Certificate Lifecycle Management
Overview
Certificates are the foundation of secure WiFi authentication with EAP-TLS and encrypted RADIUS transport with RadSec. Proper certificate lifecycle management ensures continuous, secure network access without disruptions from expired or misconfigured certificates.
This guide covers the complete certificate lifecycle in IronWiFi: issuance, deployment, monitoring, renewal, rotation, and revocation. It complements the Certificate Revocation Guide which focuses specifically on revocation procedures.
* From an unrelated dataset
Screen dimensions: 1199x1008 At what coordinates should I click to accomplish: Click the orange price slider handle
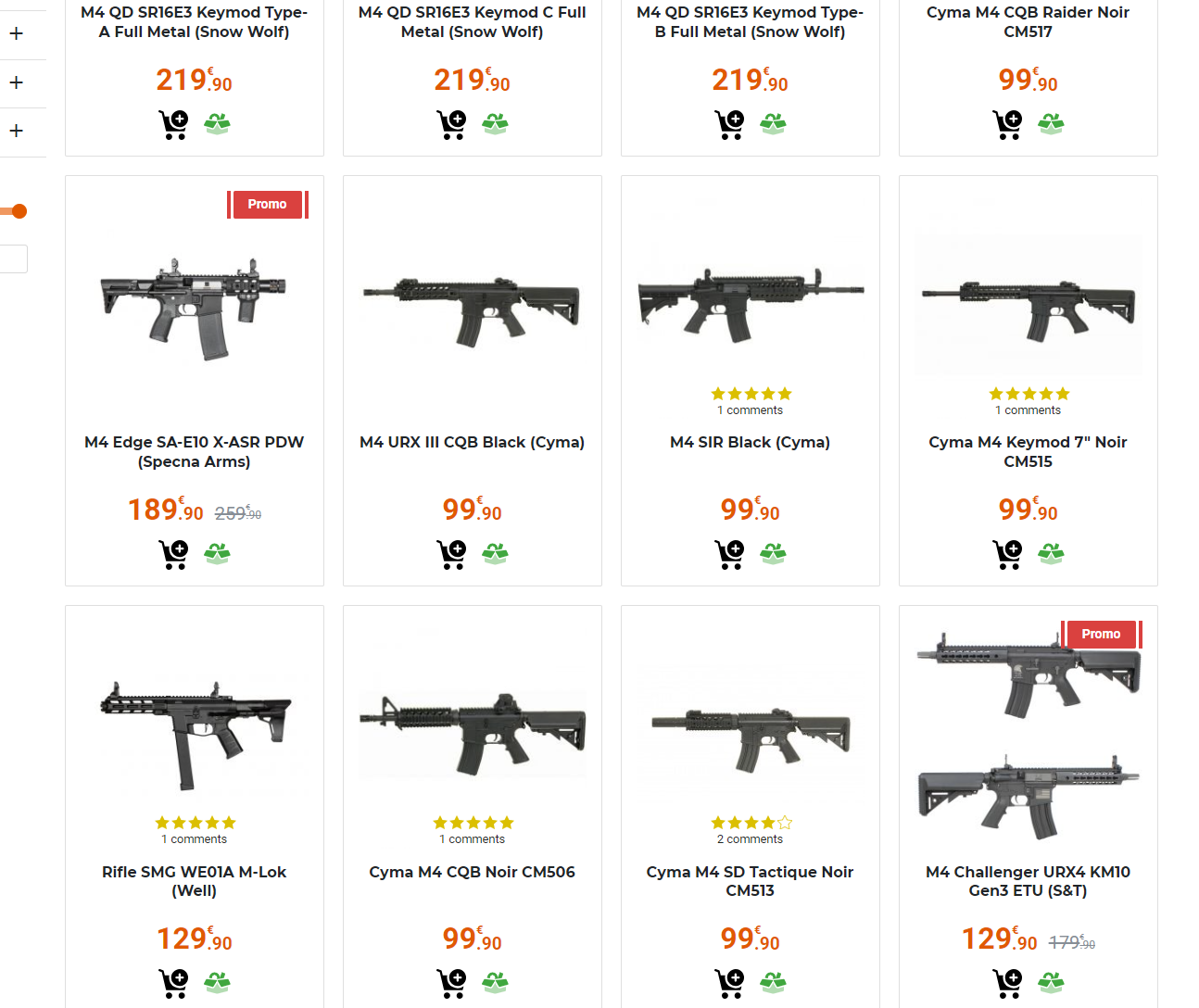coord(19,211)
Certificate Types in IronWiFi
Understanding the Certificate Hierarchy
Certificate Roles
| Certificate | Purpose | Typical Validity | Deployed To |
|---|---|---|---|
| Root CA | Trust anchor for the entire chain | 10--20 years | Client devices (trust store) |
| Intermediate CA | Signs end-entity certificates | 5--10 years | IronWiFi platform |
| RADIUS Server Certificate | Authenticates the RADIUS server to clients | 1--2 years | IronWiFi RADIUS servers |
| Client Certificate | Authenticates users/devices to the network | 1--2 years | End-user devices |
| RadSec Client Certificate | Authenticates your AP/proxy to IronWiFi RadSec | 1--3 years | Access points or RADIUS proxy |
| RadSec Server Certificate | Authenticates IronWiFi RadSec to your equipment | 1--2 years | IronWiFi RadSec servers |
Certificate Issuance
Issuing Client Certificates for EAP-TLS
Client certificates enable passwordless, phishing-resistant WiFi authentication. IronWiFi supports multiple issuance methods.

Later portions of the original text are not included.